Most of the small businesses I work with, the tools that they have available are platforms like Microsoft Office Online or 365. The third one that is probably the most frustrating is people will take a valid tool and then they’ll discount it because it doesn’t have that one magic feature that suddenly they’ve decided that is the linchpin of their entire system. Even though it does 80% to 90% of what they need to accomplish, it doesn’t have one little thing. They’re like, “I can’t use that.” They miss out on it because they have to restart their whole process again.
Let’s talk about that. Let’s say that there’s a company like that, there’s the one thing that they think is a showstopper. How do you work with them for them to see that it probably isn’t worth the cost and the effort to get to that level of perfection? They have their process and they don’t want to change it
One of the biggest challenges is what you said. They have their process and they don’t want to change it. They don’t want to put the effort into looking at their process. I’ll give you two examples. One at a corporate level and one at an individual level. At a corporate level, I was working on a project where they had designed a complex intake form for a process. They had all the different kinds of security layers that they wanted within the form. They wanted this field to appear if this other item was selected. We started going through it and I’m like, “You’re looking about three weeks to build out this one part of the form with all these parameters. Why do you have so much logic in here?” Their answer was, “We don’t want people to fill out the form incorrectly.”
I get that. “You have that as a recurring problem, correct?” “No.” “Is it that people are going in here and making mistakes?” “No. We don’t want the wrong people to fill it out.” I’m like, “Your form goes on for four pages. No one is going to voluntarily go in and complete this form unless they absolutely have to. Let’s look at the simplest way to get to this end result rather than the most complex.” That’s one of the challenges. They never stop and step back and think, “Have we over-engineered this?” From a personal perspective, I’ll use the example of recurring tasks. I did an episode on recurring tasks. One of the funny things is if you think about a payday for a lot of companies, they’ll have a payday on the 15th and the 30th of the month. It’s not that big of a deal. It’s hard to find an application that can schedule a recurring task, one task to happen on the 15th and the 30th of every month. It’s a weird time period. It trips over things, like February. It doesn’t know what to do with it.
Do you spend your time looking at all these different applications and say, “I’ve got to find one that can handle this,” or do you say, “I’m going to create two tasks.
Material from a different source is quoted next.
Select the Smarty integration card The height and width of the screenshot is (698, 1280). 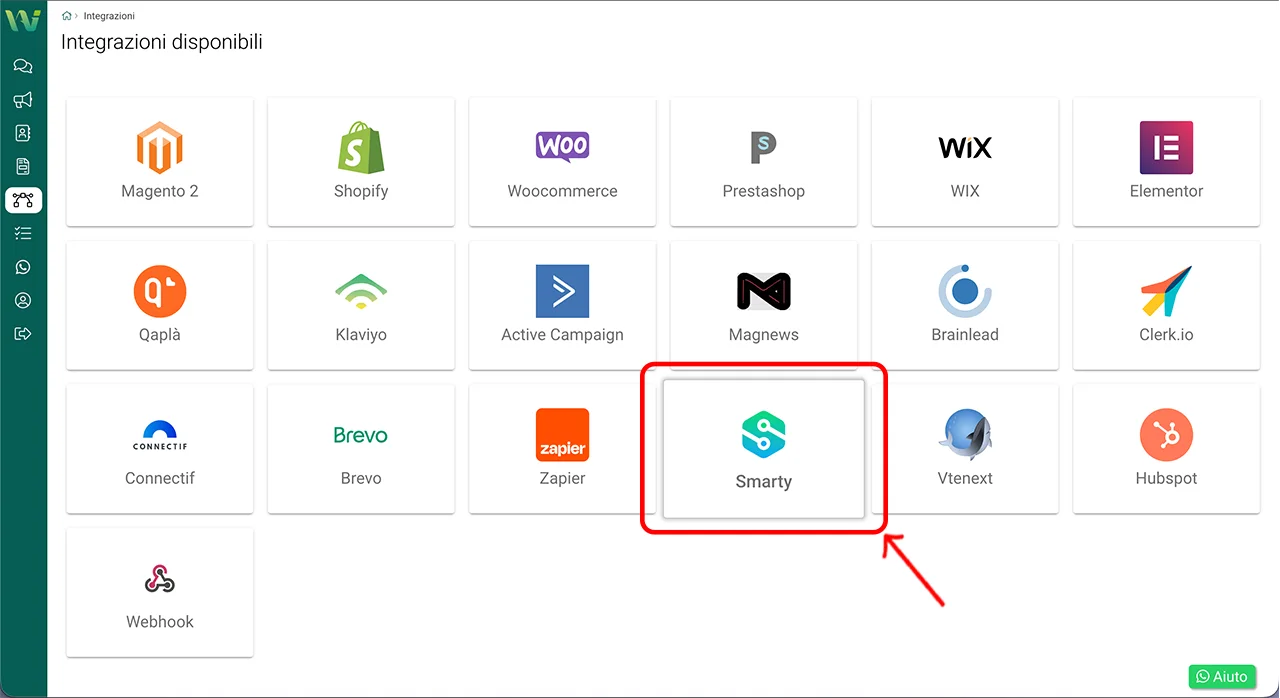click(x=763, y=449)
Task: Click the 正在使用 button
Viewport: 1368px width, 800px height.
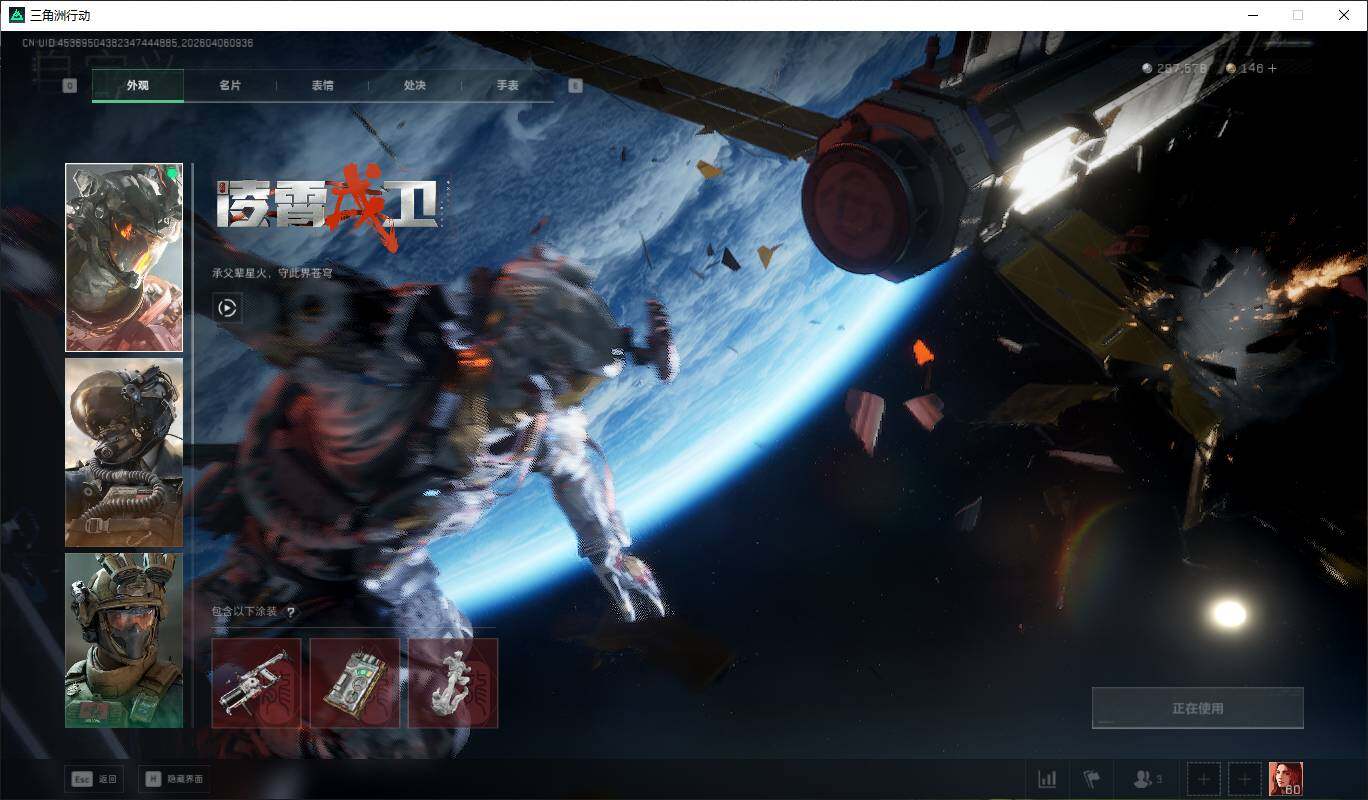Action: click(1197, 708)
One for the 15th and the second one for the end of the month?” Now you’ve met your requirement, but you’ve also used the simplest way to get to that requirement. It’s not the “perfect” case, but if you follow the principle, it works and you can move on to the next thing and you’ve recovered that time.
Do you find that people get hung up on that? That it’s got to be in one task?
Absolutely. For some reason, they have been brainwashed by the productivity community that it must be a singular mechanism to get something done. I’m like, “No. It doesn’t have to be. It’s going to be a simple solution and get the same result.”
What I’m hearing you say is maybe they’re thinking simple is having it in one task. Maybe there are different forms of simple.
Often what simple gets translated to is incomplete. They look at something that’s simple and goes, “That’s too easy. There’s something missing.” They look at it from the flip side and they go back to that magic feature. Recurring tasks is the drum I’m beating. They have to have a tool that’s going to remind them when a recurring task is going to happen. No matter how far it is in the future, that reminder has to pop up and tell them. That’s fine, but here’s where I’m going to counter. Now you have to put 100% faith into this tool that it is going to remind you. Is it not as easy to check every day? Check one time. See what’s on the calendar. Merlin Mann years ago did a thing called 43 Folders, which was his method of organization. Literally, it was based on this premise of using 43 manila folders. It’s old school. If you look up his website, it hasn’t been updated since 2011, but the concept is massively sound because you have 31 days and each day you check the content of the folder. You are your own reminder system.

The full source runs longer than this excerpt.